Despite the church’s position on health, which is a point of difference with other denominations, Liligeto sees a gap between what is preached and practiced. The ease of access to fast food and the limited access to vegetarian food in urban areas could be part of the problem, he says, as could the lack of health education experience and training among church leaders. “They should be health educators as much as gospel preachers.”

So, Liligeto enrolled at Avondale University after his father, alumnus Wilfred Liligeto, showed him an advertisement in Adventist Record for the Pacific Partnership Scholarship. “Dad and I saw this as an opportunity [for me] to be a qualified health worker, which would equip me for service to my church and my community.”

Avondale planned to offer only one scholarship, but a record response to an offering collected in Adventist churches across the South Pacific in 2016 enabled it to offer three. Liligeto and the other recipients received a full-fee waiver to complete the graduate certificate. Four years later, Urijah has now completed the graduate diploma and is already enrolled in the new Master of Lifestyle Medicine program. He describes the scholarship as a blessing. “I wouldn’t have been able to complete the degree without it,” he says. “The aim of the scholarship is to educate leaders in the South Pacific so they can become champions for and advocates of a healthy lifestyle. Well, that’s me. I want to help my people fight this NCD crisis.”

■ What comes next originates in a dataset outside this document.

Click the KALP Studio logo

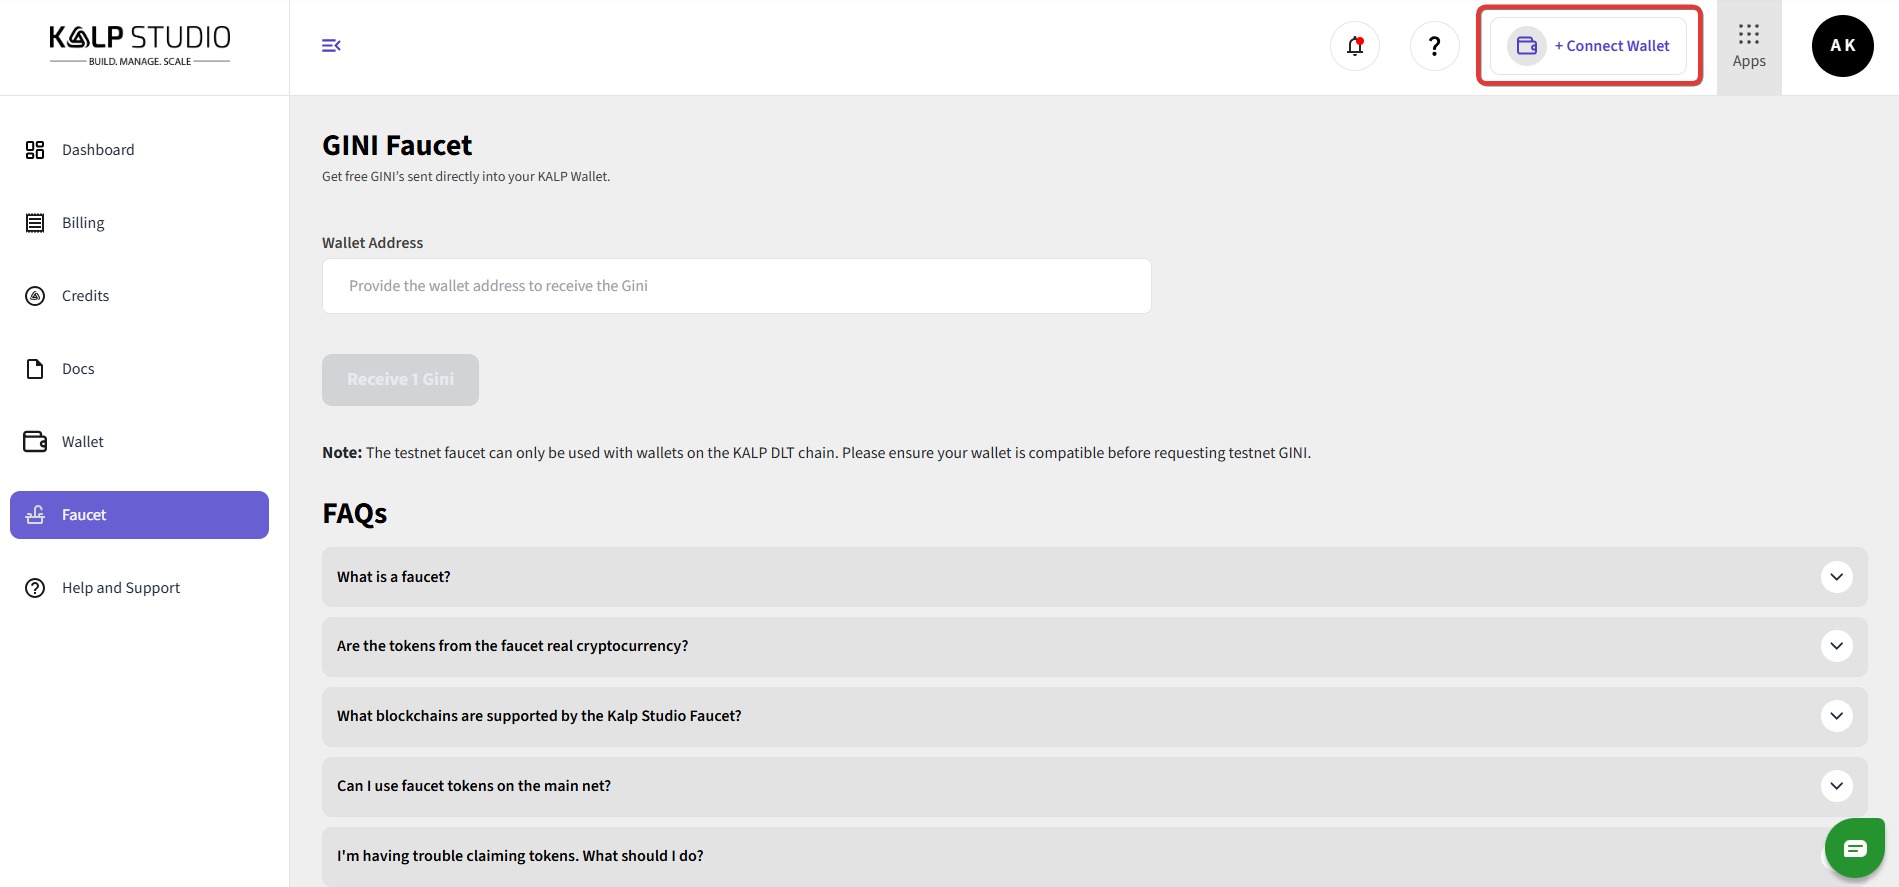[140, 46]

Integrating lifestyle medicine principles into his lectures and lessons helped students in Liligeto’s nursing, public health, and nutrition and dietetic classes at Solomon Islands National University understand the root causes of noncommunicable diseases. “These future frontline health-care workers will be the ones encouraging the patients who’ll visit them at clinics or in hospitals to make healthy lifestyle choices.” With a bachelor’s degree in biomedical science and a master’s in clinical immunology, Liligeto dreams of developing postgraduate courses in lifestyle medicine at the university and establishing a research-based wellness centre offering lifestyle interventions to prevent or manage chronic illness.

Liligeto will receive the John Ballard Trim Health Ministry Prize for outstanding achievement in the study of wholistic health and wellbeing and its application in the community when he graduates this April 2022. “Dad passed away before I could complete my studies in lifestyle medicine, but I’m sure he would be proud of me. I’m driven to carry on his wish for me to become a health leader in the church.”

The original version of this story was posted by Adventist Record.